There is a sorted list of numbers. The numbers are either consecutive by 1 or non-consecutive. When the number are consecutive, they will be summarized like ”num1→num2” in a string format so It indicates from num1 to num2 the numbers are consecutive. For example, the inputs and outputs are expected as below

# input1
nums = [0, 1, 2, 4, 5, 7]
# output1
["0->2","4->5","7"]

# input2
nums = [0, 2, 3, 4, 6, 8, 9]
# output2
["0","2->4","6","8->9"]

Approach

Will it be good to be solved with two loops, one with while and another with for from the list? I had a deep thought for a while. I could have chosen two pointers but the fact that it will be somewhat closer to O(n²), I decided to solve the problem with only one for loop resulting in O(n).

I am pretty sure that my code will be more tidy if it comes with double loops, but I chose a single loop.

Solution

Before going into the loop, I had to make sure of these things

1. I had to declare a list lists which will contain the string forms of the consecutive numbers, and will be the final return value.

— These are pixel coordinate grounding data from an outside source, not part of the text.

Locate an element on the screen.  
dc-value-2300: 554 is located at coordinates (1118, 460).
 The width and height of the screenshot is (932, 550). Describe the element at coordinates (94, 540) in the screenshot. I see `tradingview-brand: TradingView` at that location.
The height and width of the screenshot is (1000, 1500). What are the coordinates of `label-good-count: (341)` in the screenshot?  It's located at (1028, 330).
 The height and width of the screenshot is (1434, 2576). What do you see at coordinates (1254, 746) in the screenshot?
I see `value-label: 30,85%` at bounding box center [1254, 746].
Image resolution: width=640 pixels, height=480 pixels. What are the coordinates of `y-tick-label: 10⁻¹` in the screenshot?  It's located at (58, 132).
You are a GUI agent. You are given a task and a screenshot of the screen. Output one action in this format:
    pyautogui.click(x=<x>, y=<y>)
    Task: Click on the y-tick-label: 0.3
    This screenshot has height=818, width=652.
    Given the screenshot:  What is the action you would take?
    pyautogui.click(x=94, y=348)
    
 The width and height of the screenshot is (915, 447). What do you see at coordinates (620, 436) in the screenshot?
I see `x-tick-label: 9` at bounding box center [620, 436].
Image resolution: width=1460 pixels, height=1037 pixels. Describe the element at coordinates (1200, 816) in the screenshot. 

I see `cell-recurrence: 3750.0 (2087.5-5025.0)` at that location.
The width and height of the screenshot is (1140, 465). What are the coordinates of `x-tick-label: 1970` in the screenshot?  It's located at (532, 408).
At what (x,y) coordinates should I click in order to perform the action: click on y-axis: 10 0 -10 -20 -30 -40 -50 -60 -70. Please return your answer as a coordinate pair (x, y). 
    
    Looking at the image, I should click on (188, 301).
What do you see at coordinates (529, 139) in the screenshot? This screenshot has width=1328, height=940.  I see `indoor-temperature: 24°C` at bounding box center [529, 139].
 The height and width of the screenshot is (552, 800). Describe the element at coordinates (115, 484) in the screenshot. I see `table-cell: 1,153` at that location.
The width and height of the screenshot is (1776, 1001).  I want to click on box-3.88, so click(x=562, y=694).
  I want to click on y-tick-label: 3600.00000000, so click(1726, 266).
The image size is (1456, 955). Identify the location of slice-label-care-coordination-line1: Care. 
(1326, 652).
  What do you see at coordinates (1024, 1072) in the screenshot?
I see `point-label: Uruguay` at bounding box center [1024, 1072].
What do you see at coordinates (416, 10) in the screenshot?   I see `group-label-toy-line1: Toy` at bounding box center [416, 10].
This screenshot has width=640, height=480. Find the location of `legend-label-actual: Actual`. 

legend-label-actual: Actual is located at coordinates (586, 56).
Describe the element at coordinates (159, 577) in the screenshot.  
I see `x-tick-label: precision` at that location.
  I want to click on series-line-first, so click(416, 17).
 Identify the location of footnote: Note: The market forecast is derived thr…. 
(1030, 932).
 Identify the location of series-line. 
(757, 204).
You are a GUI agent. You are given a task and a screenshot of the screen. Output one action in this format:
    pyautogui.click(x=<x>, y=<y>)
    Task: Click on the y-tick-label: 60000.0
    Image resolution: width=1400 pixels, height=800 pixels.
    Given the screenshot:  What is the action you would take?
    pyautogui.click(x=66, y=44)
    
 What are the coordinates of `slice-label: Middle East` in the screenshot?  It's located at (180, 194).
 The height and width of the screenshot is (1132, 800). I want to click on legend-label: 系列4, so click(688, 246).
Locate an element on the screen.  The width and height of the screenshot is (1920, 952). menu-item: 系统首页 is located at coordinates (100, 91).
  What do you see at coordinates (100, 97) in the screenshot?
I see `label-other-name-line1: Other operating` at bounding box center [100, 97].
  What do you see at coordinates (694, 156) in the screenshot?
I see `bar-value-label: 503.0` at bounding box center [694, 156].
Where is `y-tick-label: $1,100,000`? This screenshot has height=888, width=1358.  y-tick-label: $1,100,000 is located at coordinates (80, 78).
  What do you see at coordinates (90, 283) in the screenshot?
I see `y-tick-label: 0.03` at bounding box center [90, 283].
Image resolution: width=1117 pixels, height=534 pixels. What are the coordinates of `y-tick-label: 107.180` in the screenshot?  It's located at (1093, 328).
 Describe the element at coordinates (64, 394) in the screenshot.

2. My code would look disheveled if I had written returning strings in every if clause, so I put aside the lambda functions summary and summary_last

3. temp list will be used as a cache and values will be stacked before finally putting into lists.

Then I go with the loop eventually.

1. in each sequence, the current number and the last number of temp will be compared whether to determine if the number is consecutive.

2. If consecutive, the number will be stacked in the temp

3. If not, the numbers in the temp will be listed in the lists, then the temp will be flushed leaving the current num so I will be compared with the next number

I thought this process will solve the solution, but I guess I was too naive. The final number was not considered at all. So I had to check if the number is the last number in each elif conditions.

class Solution:
    def summaryRanges(self, nums: List[int]) -> List[str]:
        lists = []
        if len(nums) == 0:
            return lists
        elif len(nums) == 1:
            return [f"{nums[0]}"]

        summary = lambda l : f"{l[-1]}" if len(l) == 1 else f"{l[0]}->{l[-1]}" # return form
        summary_last = lambda l, n : f"{n}" if len(l) == 1 else f"{l[0]}->{n}"

        temp = [nums[0]]
        for i, num in enumerate(nums):
            if i == 0:
                continue

            elif temp[-1] - num == -1: # when continuous
                temp.append(num)
                if i == len(nums)-1: # when last number
                    lists.append(summary_last(temp, num))

            elif temp[-1] - num != -1: # when no continuous
                lists.append(summary(temp))
                temp = [num]

                if i == len(nums)-1:# when last number
                    lists.append(summary_last(temp, num))

        return lists

Reflection

This was a challenging problem to me. I thought I was using too many if and elif clauses so I was having a hesitation to go further until the end. However, after solving the problem I had to ask chatGPT, then it gave me approximately a similar idea of solving the problem with many if clauses! The solution I came up with may not be the best but at least is a okay one.